Twenty-two works, including paintings and ceramic sculptures, are returned to the community. These are the works from the collection confiscated from Gennaro Mokbel – an entrepreneur linked to the far right – that the National Agency for Confiscated Assets, directed by Prefect Bruno Corda, has assigned to the Metropolitan City of Reggio Calabria. “It is a great satisfaction to add, so to speak, value to value, which is already here at Palazzo Crupi – commented the mayor of the Metropolitan City of Reggio Calabria Giuseppe Falcomatà -. I thank Prefect Corda for this because he is continuing a path that began a few years ago aimed at the idea that art must return to being art and must be returned to full enjoyment by a much wider audience compared to what these works were reserved for, the result of criminal activities and proceeds”.

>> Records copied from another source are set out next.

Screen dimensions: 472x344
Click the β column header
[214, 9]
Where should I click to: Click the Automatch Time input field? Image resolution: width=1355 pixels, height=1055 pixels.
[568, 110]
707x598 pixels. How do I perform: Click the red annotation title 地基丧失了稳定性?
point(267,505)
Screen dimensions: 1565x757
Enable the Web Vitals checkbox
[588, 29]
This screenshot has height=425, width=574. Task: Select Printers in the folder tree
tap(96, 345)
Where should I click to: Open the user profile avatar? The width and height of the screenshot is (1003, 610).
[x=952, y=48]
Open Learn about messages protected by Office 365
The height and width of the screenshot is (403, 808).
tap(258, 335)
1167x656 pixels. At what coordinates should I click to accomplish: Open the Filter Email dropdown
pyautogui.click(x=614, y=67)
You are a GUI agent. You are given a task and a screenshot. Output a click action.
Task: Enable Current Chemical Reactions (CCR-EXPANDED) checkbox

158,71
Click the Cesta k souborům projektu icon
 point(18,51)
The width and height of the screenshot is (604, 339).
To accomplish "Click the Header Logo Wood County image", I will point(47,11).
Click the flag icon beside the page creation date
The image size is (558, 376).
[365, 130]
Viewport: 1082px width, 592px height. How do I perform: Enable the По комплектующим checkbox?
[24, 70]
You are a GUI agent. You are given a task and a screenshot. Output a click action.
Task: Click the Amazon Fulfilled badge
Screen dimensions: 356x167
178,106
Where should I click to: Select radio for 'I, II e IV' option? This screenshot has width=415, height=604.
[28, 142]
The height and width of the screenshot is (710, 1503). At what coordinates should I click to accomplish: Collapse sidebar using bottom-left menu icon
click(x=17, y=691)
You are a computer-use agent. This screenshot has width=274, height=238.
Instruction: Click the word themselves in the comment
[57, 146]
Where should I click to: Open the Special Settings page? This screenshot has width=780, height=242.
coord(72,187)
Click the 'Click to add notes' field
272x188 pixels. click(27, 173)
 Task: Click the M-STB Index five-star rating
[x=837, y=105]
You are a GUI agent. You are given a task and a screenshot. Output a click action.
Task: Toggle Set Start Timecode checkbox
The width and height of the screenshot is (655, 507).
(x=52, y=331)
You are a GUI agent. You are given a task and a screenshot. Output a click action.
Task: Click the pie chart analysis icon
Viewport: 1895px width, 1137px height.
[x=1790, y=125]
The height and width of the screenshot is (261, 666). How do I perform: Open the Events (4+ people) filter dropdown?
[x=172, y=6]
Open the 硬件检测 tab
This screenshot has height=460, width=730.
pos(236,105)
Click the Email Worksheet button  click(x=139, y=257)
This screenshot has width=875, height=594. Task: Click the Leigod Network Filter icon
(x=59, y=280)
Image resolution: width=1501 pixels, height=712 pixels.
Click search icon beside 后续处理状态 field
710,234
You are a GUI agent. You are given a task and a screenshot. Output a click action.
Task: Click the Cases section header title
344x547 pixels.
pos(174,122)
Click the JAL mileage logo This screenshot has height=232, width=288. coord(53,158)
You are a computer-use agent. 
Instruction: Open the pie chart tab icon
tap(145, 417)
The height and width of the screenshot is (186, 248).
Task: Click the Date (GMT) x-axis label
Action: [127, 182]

In the meantime, the works from the collection “that had been lent for the Trame Festival in Lamezia Terme have also returned to Palazzo Crupi. When we talk about confiscated assets, it is difficult to think of works of art – said the director of the anti-mafia cultural festival Trame Festival Nuccio Iovene -. In a month and a half, we have had over 1,700 visitors who have been able to admire the works from the Mokbel collection and those from the Campolo collection in an exhibition that has helped to raise awareness and promote the Palazzo della Cultura ‘Pasquino Crupì in Reggio Calabria and started a collaboration that we intend to continue and develop in the future”.
“This collection comes at a particular time for our Administration – stressed the Councilor Delegate for Culture Filippo Quartuccio – because it arrives almost at the same time as our participation in Trame Festival and at a time when the Metropolitan City of Reggio Calabria has joined the memorandum of understanding signed between the Ministry of Culture, the National Agency for Confiscated Assets and the Municipality of Milan for an exhibition that will start in October and will stop for a month in Rome and for three months in Milan. Our works leave this building to be visited and admired by everyone. This is the message: works that previously belonged to organized crime are now in the hands of an administration that has valorized them and now sees the time is ripe to take them out”.